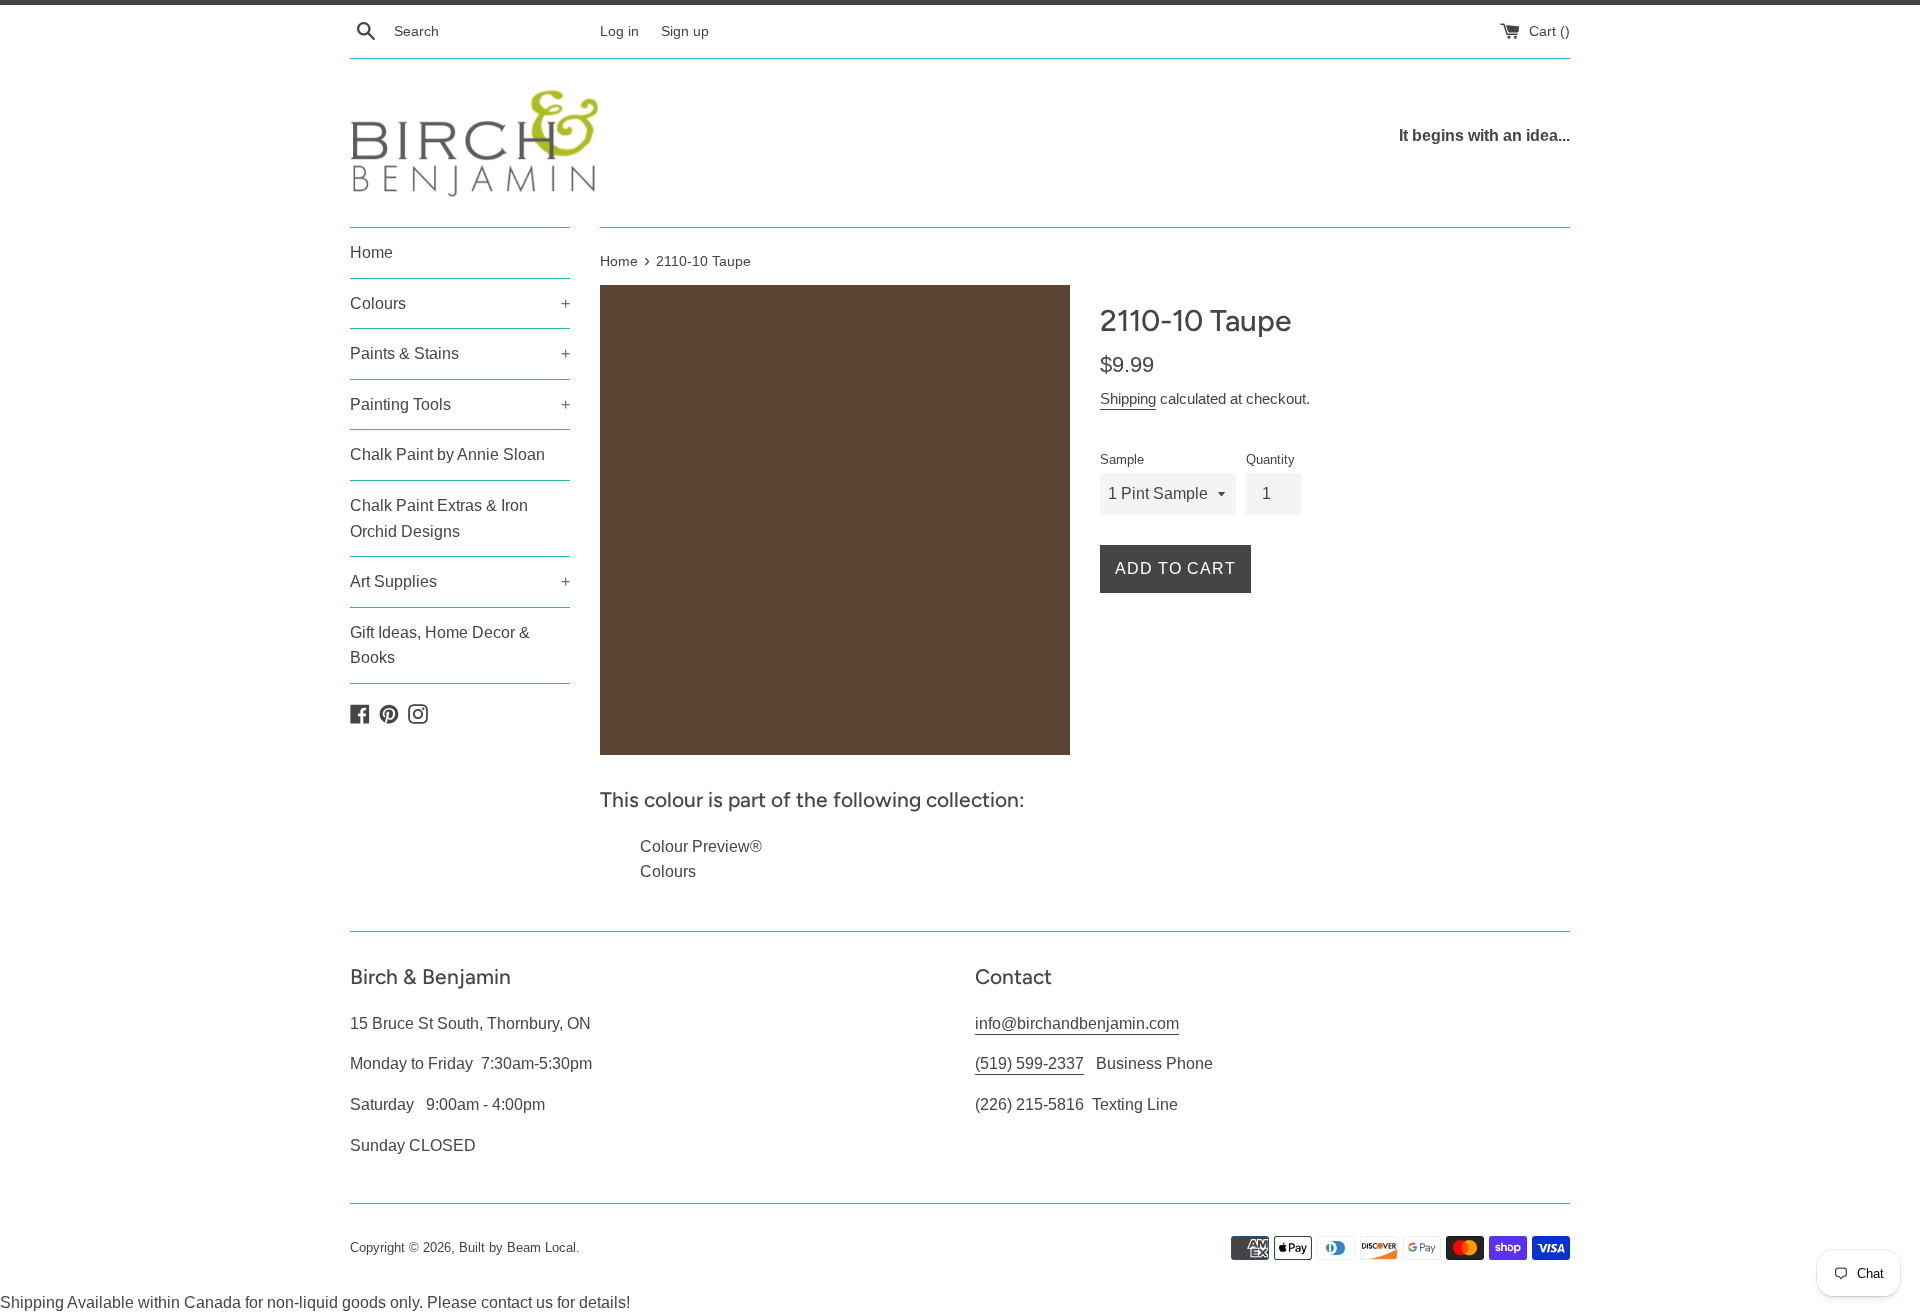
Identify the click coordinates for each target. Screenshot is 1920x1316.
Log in (619, 31)
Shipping (1128, 398)
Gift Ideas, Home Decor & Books (440, 645)
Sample (1122, 459)
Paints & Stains (460, 353)
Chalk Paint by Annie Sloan (447, 454)
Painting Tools (460, 404)
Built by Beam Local (517, 1247)
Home (371, 252)
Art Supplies (460, 581)
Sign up (685, 31)
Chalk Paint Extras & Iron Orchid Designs (439, 518)
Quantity (1270, 459)
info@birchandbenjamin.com (1077, 1023)
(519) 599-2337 (1029, 1063)
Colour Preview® (701, 846)
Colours (460, 303)
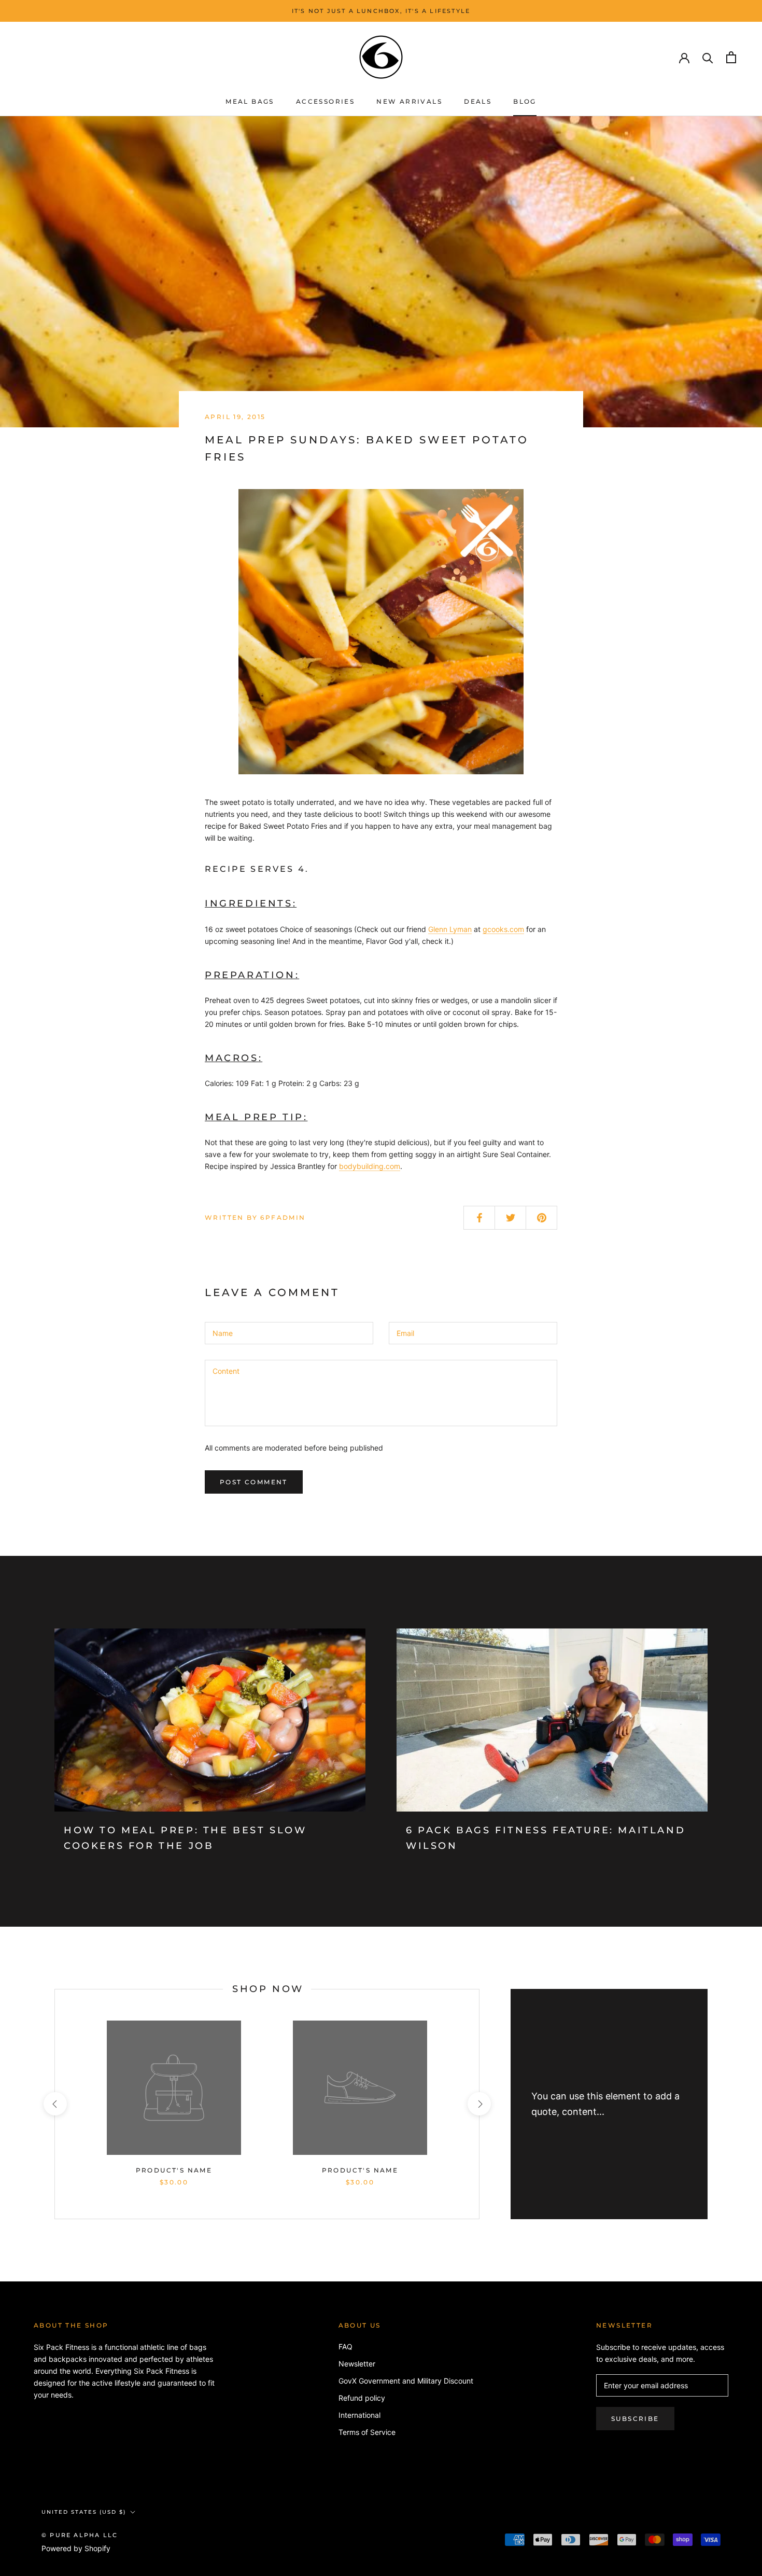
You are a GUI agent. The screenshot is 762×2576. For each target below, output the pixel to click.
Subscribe (635, 2418)
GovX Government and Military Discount (405, 2380)
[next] (478, 2103)
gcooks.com (503, 929)
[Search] (707, 57)
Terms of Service (367, 2432)
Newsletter (356, 2363)
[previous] (54, 2103)
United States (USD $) (83, 2512)
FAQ (345, 2346)
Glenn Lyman (450, 929)
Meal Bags (249, 101)
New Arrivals (409, 101)
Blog (525, 101)
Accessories (325, 101)
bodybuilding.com (369, 1166)
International (359, 2415)
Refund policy (361, 2397)
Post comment (254, 1482)
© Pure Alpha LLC (79, 2535)
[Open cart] (731, 57)
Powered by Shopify (75, 2548)
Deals (477, 101)
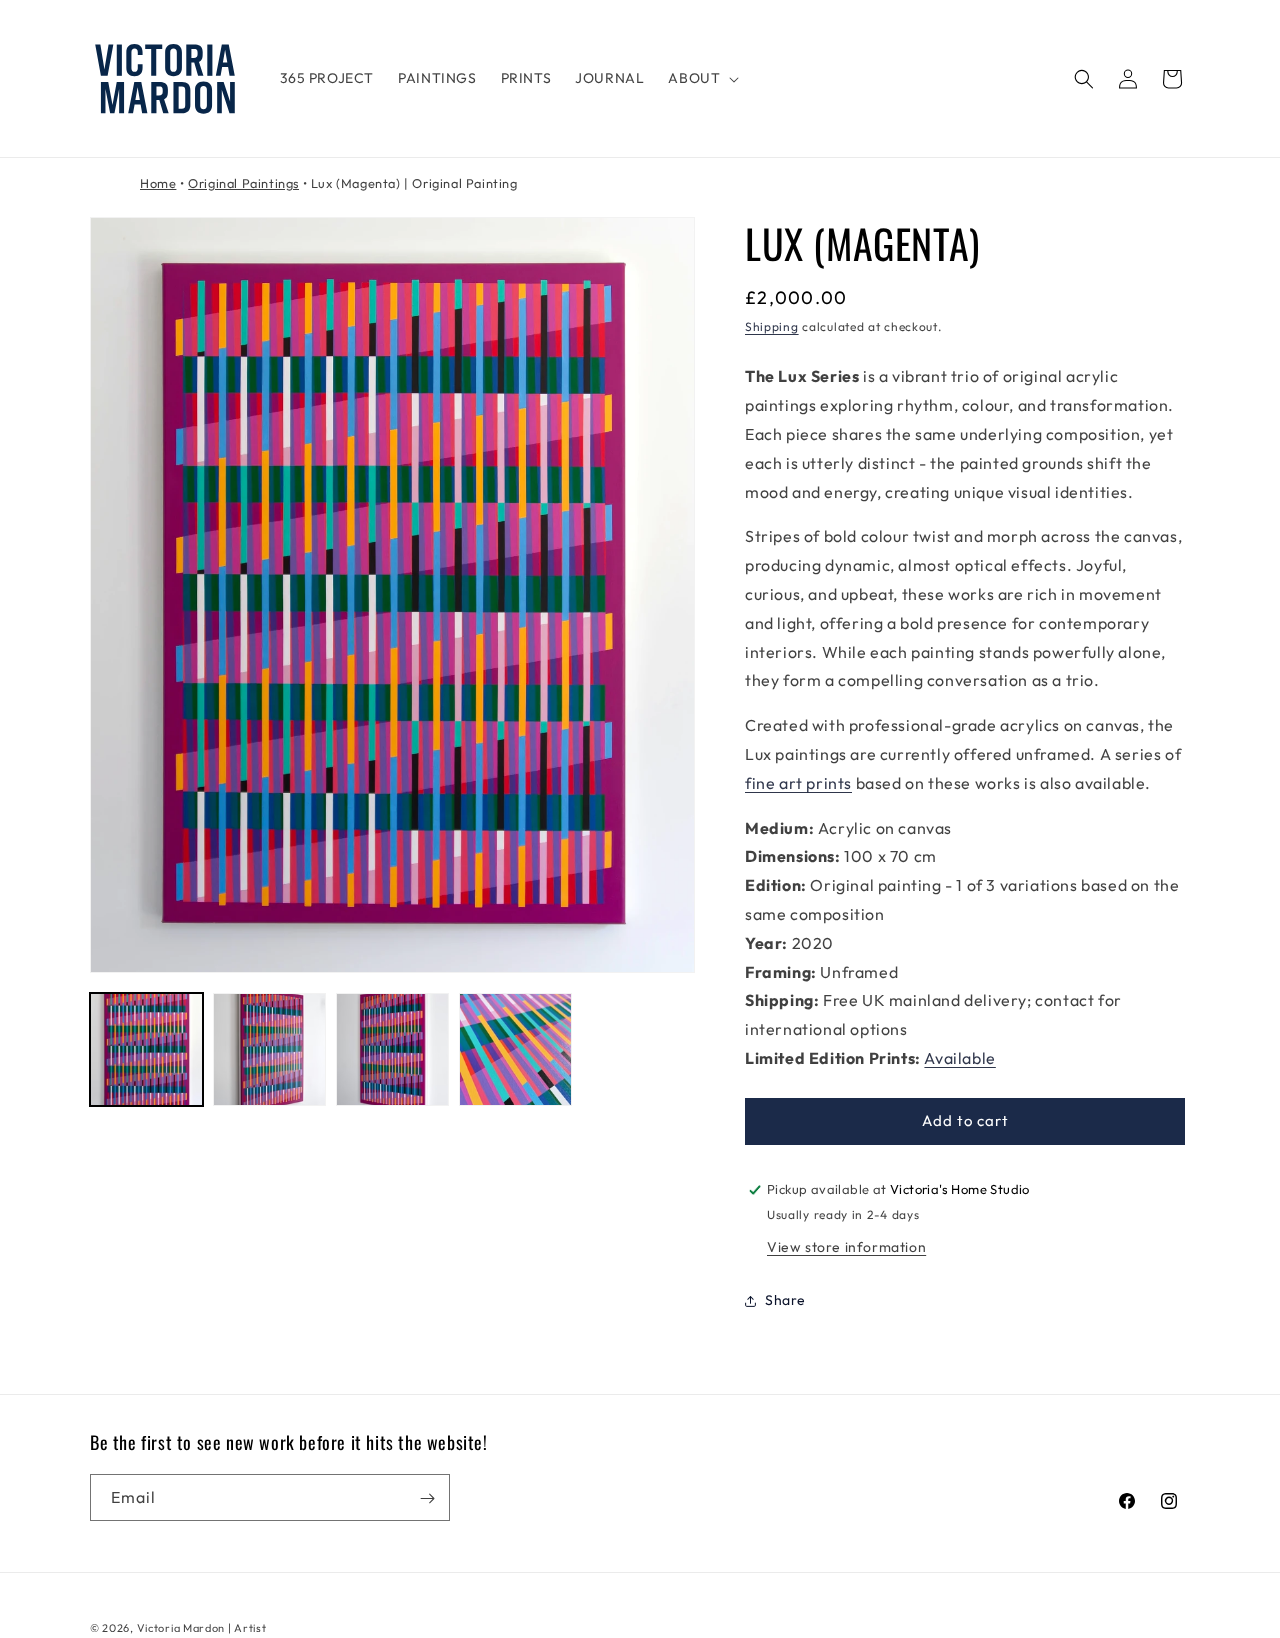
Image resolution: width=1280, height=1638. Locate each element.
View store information (846, 1247)
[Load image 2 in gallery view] (269, 1049)
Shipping (772, 326)
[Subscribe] (427, 1498)
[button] (701, 78)
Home (158, 183)
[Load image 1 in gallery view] (146, 1049)
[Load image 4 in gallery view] (515, 1049)
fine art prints (798, 783)
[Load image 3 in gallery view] (392, 1049)
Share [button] (785, 1300)
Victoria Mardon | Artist (202, 1628)
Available (959, 1058)
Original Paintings (243, 183)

▸ Aim of the task
Would you transcribe, exactly and only, the lines from the one that contains "FAQ (345, 2346)" through the last line of the data above, without any pictures?

▸ Task output
FAQ (345, 2346)
Glenn Lyman (450, 929)
Meal Bags (249, 101)
New Arrivals (409, 101)
Blog (525, 101)
Accessories (325, 101)
bodybuilding.com (369, 1166)
International (359, 2415)
Refund policy (361, 2397)
Post comment (254, 1482)
© Pure Alpha LLC (79, 2535)
[Open cart] (731, 57)
Powered by Shopify (75, 2548)
Deals (477, 101)
Image resolution: width=1280, height=1638. Locate each element.
View store information (846, 1247)
[Load image 2 in gallery view] (269, 1049)
Shipping (772, 326)
[Subscribe] (427, 1498)
[button] (701, 78)
Home (158, 183)
[Load image 1 in gallery view] (146, 1049)
[Load image 4 in gallery view] (515, 1049)
fine art prints (798, 783)
[Load image 3 in gallery view] (392, 1049)
Share [button] (785, 1300)
Victoria Mardon | Artist (202, 1628)
Available (959, 1058)
Original Paintings (243, 183)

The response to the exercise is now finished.